* TASK INSTRUCTIONS
Reproduce word for word the part of the data that opens with the line containing "Where should I click to: Select" and closes at the end of the data, including both of those ends.

* DATASET CONTENT
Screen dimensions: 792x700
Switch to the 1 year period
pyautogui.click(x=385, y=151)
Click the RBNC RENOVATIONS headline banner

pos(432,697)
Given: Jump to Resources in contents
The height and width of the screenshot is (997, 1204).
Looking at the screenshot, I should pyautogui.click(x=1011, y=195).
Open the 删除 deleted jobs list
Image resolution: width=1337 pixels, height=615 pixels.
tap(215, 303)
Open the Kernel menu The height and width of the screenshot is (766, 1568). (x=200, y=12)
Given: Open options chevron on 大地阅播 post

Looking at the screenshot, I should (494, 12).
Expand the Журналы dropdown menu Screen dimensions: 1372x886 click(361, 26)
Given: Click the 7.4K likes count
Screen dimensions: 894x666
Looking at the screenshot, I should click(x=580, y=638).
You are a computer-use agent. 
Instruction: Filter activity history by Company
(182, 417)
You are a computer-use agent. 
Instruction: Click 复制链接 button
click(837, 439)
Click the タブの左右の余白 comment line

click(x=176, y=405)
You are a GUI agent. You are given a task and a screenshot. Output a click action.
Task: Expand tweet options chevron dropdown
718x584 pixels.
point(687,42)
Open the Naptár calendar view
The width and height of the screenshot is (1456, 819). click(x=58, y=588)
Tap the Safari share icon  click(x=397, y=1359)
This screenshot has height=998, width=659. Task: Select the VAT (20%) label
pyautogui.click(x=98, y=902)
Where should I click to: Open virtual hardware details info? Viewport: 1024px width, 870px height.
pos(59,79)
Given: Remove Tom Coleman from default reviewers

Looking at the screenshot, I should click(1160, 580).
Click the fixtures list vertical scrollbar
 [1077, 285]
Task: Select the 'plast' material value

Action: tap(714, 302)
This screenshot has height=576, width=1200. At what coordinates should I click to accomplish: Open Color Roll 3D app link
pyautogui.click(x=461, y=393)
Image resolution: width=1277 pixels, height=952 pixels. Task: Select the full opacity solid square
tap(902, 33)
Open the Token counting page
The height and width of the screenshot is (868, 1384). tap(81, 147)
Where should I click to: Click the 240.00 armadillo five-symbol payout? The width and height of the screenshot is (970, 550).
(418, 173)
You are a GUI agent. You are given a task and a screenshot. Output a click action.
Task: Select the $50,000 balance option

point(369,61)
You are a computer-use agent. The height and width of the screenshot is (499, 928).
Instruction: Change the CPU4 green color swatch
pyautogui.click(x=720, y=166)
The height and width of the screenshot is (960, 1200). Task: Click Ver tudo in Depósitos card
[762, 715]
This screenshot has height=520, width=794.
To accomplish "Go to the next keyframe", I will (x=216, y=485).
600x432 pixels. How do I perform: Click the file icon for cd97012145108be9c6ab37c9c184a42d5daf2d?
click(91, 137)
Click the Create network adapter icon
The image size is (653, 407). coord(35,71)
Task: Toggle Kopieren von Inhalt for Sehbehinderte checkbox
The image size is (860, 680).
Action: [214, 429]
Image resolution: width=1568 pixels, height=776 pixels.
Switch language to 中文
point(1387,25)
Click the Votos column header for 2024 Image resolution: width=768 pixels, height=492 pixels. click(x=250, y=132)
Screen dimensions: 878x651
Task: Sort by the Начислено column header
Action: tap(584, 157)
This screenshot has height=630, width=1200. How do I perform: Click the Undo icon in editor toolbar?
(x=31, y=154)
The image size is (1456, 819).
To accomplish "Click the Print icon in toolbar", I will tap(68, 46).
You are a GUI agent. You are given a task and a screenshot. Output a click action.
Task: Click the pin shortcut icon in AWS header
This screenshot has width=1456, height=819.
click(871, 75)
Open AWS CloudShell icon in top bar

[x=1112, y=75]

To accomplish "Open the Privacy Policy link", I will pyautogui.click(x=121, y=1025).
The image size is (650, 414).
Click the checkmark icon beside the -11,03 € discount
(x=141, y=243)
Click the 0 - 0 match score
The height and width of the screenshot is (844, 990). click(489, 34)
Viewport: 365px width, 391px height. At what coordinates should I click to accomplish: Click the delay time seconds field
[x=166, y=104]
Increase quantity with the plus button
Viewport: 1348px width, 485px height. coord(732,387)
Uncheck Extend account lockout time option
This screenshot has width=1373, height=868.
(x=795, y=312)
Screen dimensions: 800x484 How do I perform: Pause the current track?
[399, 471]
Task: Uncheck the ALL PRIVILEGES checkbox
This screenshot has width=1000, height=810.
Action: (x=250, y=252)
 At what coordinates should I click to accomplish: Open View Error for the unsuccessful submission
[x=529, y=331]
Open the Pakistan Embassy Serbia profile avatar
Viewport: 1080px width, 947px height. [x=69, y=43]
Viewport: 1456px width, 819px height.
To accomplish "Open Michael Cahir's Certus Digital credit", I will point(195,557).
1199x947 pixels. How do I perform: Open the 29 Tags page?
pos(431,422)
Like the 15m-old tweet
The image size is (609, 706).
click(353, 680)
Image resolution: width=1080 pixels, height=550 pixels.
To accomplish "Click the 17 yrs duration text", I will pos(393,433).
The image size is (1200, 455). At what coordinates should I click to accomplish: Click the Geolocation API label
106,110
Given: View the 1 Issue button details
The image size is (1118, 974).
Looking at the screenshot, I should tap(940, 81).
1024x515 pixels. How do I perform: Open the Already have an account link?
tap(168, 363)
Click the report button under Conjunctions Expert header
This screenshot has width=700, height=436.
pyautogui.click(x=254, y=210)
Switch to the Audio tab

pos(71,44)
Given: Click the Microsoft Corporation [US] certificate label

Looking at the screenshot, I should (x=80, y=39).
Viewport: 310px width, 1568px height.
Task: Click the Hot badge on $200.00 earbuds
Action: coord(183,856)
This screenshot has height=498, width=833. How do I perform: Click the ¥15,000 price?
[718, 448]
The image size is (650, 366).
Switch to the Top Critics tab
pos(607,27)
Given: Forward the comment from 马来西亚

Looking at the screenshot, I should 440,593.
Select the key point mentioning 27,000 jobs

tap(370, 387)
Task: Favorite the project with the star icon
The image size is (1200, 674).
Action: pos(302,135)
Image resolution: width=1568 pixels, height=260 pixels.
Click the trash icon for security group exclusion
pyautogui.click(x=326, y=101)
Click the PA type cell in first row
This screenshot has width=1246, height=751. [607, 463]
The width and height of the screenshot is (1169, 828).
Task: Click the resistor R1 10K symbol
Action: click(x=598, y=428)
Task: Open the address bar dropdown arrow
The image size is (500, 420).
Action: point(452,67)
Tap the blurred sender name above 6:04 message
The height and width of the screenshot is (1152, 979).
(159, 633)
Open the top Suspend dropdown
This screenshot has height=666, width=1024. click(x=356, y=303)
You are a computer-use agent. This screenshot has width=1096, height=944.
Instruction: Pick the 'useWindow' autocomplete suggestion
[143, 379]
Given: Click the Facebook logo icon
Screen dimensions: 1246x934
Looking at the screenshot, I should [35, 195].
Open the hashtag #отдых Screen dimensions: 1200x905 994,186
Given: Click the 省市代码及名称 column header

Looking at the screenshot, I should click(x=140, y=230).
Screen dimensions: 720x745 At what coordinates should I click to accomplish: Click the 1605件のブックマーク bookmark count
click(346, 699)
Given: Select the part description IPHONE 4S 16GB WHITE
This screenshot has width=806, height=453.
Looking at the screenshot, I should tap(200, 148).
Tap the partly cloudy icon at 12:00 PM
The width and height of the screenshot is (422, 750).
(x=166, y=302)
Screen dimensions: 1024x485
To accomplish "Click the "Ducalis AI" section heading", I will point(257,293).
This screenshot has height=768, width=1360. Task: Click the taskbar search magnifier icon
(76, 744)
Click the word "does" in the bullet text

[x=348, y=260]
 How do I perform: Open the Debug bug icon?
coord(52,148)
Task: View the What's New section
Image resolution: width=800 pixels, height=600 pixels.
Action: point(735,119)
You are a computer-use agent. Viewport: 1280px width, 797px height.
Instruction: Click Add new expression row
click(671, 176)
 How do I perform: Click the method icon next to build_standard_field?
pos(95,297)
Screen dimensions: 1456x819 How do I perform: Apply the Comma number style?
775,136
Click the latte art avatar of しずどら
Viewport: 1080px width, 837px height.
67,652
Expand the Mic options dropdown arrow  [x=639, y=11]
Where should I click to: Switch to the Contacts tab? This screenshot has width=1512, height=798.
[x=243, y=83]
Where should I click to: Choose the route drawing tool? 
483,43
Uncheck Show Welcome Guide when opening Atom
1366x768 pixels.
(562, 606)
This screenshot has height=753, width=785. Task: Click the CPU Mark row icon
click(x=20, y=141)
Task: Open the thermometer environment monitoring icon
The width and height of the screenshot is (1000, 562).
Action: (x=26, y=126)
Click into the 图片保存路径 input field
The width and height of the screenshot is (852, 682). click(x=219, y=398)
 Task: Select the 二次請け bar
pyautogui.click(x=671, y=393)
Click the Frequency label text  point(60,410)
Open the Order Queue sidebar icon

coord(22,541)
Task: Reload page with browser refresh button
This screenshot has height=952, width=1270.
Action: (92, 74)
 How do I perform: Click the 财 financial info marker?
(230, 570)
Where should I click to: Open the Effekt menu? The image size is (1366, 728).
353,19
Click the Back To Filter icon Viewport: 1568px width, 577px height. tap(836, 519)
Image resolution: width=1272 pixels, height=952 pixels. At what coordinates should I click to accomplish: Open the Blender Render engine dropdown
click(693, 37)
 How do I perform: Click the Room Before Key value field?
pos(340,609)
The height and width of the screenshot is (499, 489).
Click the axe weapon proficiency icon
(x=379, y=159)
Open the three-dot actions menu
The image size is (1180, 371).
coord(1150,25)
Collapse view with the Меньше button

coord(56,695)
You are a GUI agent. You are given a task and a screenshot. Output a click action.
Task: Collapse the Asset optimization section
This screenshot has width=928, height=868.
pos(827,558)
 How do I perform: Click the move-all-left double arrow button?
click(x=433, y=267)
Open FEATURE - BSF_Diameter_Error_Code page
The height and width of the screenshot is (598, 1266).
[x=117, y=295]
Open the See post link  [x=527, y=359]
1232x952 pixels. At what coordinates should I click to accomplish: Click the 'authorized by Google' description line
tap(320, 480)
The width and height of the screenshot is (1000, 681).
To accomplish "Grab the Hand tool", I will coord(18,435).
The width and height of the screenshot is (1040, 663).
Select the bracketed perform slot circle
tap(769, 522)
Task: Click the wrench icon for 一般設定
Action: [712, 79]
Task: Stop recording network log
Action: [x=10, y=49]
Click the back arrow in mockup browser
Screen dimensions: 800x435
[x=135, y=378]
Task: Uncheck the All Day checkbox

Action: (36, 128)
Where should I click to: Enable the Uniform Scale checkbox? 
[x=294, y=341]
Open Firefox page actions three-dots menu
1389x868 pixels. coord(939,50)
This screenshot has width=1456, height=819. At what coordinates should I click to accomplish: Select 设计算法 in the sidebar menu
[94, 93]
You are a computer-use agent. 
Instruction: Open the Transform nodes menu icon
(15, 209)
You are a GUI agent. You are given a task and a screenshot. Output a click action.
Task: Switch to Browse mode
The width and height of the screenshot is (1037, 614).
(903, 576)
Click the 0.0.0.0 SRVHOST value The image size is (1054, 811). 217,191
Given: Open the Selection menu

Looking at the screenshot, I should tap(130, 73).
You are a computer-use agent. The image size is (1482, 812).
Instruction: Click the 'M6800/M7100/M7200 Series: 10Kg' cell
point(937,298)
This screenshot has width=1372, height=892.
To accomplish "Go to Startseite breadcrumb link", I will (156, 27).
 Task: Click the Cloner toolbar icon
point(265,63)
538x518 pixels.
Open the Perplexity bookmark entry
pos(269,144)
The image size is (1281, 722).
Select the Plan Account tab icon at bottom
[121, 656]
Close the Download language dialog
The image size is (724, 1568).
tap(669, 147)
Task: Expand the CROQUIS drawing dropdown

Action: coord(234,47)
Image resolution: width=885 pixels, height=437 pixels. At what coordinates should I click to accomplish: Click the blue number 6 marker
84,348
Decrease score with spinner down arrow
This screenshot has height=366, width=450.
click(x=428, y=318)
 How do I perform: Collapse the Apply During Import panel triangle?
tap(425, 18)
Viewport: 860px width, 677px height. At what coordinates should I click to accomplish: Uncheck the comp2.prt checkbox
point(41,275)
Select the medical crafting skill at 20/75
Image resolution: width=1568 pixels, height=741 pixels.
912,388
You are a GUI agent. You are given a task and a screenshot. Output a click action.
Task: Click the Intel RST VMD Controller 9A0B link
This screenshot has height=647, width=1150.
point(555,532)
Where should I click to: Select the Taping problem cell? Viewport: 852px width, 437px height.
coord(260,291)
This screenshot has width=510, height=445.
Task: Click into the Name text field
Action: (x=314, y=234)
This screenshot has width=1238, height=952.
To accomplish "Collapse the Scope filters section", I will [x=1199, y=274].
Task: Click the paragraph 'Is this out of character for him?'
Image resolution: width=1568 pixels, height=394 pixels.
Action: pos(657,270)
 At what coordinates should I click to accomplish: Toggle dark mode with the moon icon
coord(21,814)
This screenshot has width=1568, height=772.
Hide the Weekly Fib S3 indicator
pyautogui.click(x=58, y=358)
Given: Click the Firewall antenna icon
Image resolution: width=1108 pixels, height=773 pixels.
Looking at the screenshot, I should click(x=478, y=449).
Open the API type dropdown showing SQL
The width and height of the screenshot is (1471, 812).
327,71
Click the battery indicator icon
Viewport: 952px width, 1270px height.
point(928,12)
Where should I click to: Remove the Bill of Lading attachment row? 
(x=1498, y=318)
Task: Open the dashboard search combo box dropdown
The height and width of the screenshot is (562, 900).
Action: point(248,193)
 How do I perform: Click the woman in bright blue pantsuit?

* FULL SOLUTION
Where should I click to: Select the Taping problem cell? Viewport: 852px width, 437px height.
coord(260,291)
This screenshot has width=510, height=445.
Task: Click into the Name text field
Action: (x=314, y=234)
This screenshot has width=1238, height=952.
To accomplish "Collapse the Scope filters section", I will [x=1199, y=274].
Task: Click the paragraph 'Is this out of character for him?'
Image resolution: width=1568 pixels, height=394 pixels.
Action: pos(657,270)
 At what coordinates should I click to accomplish: Toggle dark mode with the moon icon
coord(21,814)
This screenshot has width=1568, height=772.
Hide the Weekly Fib S3 indicator
pyautogui.click(x=58, y=358)
Given: Click the Firewall antenna icon
Image resolution: width=1108 pixels, height=773 pixels.
Looking at the screenshot, I should click(x=478, y=449).
Open the API type dropdown showing SQL
The width and height of the screenshot is (1471, 812).
327,71
Click the battery indicator icon
Viewport: 952px width, 1270px height.
point(928,12)
Where should I click to: Remove the Bill of Lading attachment row? 
(x=1498, y=318)
Task: Open the dashboard search combo box dropdown
The height and width of the screenshot is (562, 900).
Action: point(248,193)
 How do I perform: Click the woman in bright blue pantsuit?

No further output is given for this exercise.